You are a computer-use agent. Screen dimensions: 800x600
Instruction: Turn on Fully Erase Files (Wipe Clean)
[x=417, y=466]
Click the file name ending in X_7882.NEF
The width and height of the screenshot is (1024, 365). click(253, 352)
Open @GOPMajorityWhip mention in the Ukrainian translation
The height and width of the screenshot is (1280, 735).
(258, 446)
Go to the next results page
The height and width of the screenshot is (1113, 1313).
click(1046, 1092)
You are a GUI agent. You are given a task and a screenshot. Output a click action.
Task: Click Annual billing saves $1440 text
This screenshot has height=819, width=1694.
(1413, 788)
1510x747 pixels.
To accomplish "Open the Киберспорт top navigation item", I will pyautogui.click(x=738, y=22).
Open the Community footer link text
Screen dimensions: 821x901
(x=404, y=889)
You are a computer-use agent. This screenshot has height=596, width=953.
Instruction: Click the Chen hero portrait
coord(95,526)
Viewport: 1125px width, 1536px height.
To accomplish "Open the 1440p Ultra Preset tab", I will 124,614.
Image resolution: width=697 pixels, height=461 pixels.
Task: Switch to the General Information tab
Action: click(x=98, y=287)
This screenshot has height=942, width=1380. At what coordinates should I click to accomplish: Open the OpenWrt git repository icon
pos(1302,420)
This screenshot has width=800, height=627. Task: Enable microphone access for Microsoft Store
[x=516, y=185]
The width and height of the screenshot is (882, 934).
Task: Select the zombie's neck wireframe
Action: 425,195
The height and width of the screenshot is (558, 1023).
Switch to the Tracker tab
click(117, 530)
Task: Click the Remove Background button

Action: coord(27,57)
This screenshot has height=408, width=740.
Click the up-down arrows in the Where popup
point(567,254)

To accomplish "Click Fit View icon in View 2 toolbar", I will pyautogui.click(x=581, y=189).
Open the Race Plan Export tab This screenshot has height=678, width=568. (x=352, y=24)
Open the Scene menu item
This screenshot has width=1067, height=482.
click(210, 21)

-.-.-

> Assignment: All lines from the one holding "Task: Click Annual billing saves $1440 text" through the final line of the material must be set down exactly, and nothing else may be added.

> Answer to this problem:
Task: Click Annual billing saves $1440 text
This screenshot has height=819, width=1694.
(1413, 788)
1510x747 pixels.
To accomplish "Open the Киберспорт top navigation item", I will pyautogui.click(x=738, y=22).
Open the Community footer link text
Screen dimensions: 821x901
(x=404, y=889)
You are a computer-use agent. This screenshot has height=596, width=953.
Instruction: Click the Chen hero portrait
coord(95,526)
Viewport: 1125px width, 1536px height.
To accomplish "Open the 1440p Ultra Preset tab", I will 124,614.
Image resolution: width=697 pixels, height=461 pixels.
Task: Switch to the General Information tab
Action: click(x=98, y=287)
This screenshot has height=942, width=1380. At what coordinates should I click to accomplish: Open the OpenWrt git repository icon
pos(1302,420)
This screenshot has width=800, height=627. Task: Enable microphone access for Microsoft Store
[x=516, y=185]
The width and height of the screenshot is (882, 934).
Task: Select the zombie's neck wireframe
Action: 425,195
The height and width of the screenshot is (558, 1023).
Switch to the Tracker tab
click(117, 530)
Task: Click the Remove Background button

Action: coord(27,57)
This screenshot has height=408, width=740.
Click the up-down arrows in the Where popup
point(567,254)

To accomplish "Click Fit View icon in View 2 toolbar", I will pyautogui.click(x=581, y=189).
Open the Race Plan Export tab This screenshot has height=678, width=568. (x=352, y=24)
Open the Scene menu item
This screenshot has width=1067, height=482.
click(210, 21)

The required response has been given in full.